Keep Your Faith In Equities

- By HEMANT RUSTAGI
CEO Wiseinvest Advisors

The wild swings in the stock market over the last few months have been making even the most seasoned equity investors jittery, leave alone the investors who are new to equity investing. As the market place consists of investors with different temperaments, even the reactions vary significantly. For example, in a falling market, while some investors may feel compelled to sell, some others may see it as an opportunity to invest. Irrespective of the manner in which investors handle market downturns, there are certain concerns that weigh on their minds. Let us analyse some of these and the manner in which these need to be tackled.

Why have my profits turned into losses?
Every time the stock market turns volatile, investors are faced with a situation wherein a healthy-looking portfolio starts showing dramatically shrunk profits or even losses. However, any panic reaction to the short-term performance of an asset class that has a proven track record of outperforming other asset classes in the long run can be suicidal. That’s why it makes sense not only to remain invested, but also continue the investment process without interruption.

With the markets turning volatile every now and then, how will I make money in the long term?
 Since stock markets have a tendency to be volatile, investors experience ups and downs of varying degree from time to time. But it is also a fact that in the long term the stock markets generally go up. Thankfully, there are strategies to turn volatility to one’s advantage. One such strategy is to follow a disciplined approach. By doing so, one can earn positive real rate of return, i.e. return minus inflation, and make the portfolio grow at a healthy rate.

Why have some of the funds in my portfolio fallen more than the others?
A mutual fund portfolio may have a mix of diversified, mid-cap, small-cap, and specialty as well as sector funds. Different types of funds react differently in a rising as well as falling market. For example, generally a mid-cap fund falls more than a large-cap fund in a falling market. Investors who follow a haphazard approach to investing may end up owning funds that may fall more than the average. Therefore, for a successful long-term investor, it is imperative to design a well-balanced portfolio. It is equally important to understand the likely impact on the performance in case the market turns bearish or volatile.

When I book profits, the market continues to go up and when I don’t, it falls. Why does this happen?
This is a situation that investors face many times. Actually this happens when one tries to time the market. It is a well-known fact that even the most experienced fund managers find it difficult to time the market successfully on a consistent basis. No wonder, when a common investor tries to do this, he invariably finds the market moving in the opposite direction.
While it is a fact that even a long-term investor needs to book profits, the key to success is to have a proper strategy in place. One such strategy is to rebalance the portfolio periodically. Rebalancing is a method by which the allocation to debt and equity are brought back to the original level. This is necessary as one asset class grows faster than another.

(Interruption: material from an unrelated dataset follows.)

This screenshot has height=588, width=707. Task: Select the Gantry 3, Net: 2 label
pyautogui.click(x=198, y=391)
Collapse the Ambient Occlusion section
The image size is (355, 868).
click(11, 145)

Rebalancing becomes necessary because we make investments to achieve the best results at an acceptable level of risk. By doing nothing, we violate this premise and get exposed to an unacceptable level of risk.[PAGE BREAK]

Where do we go from here? The question is, how the stock market will perform going forward? Though there are quite a few international as well as domestic factors contributing to the present depressing state of the stock market, it would be wrong to get disappointed and lose faith in the potential of this wonderful asset class called equity. For a long-term investor, equities remain potentially the most rewarding investment option. All one needs to do is to select good quality funds and take a long-term approach. Needless to say, the volatility in the short term should be ignored by remaining focused on the long-term investment goals.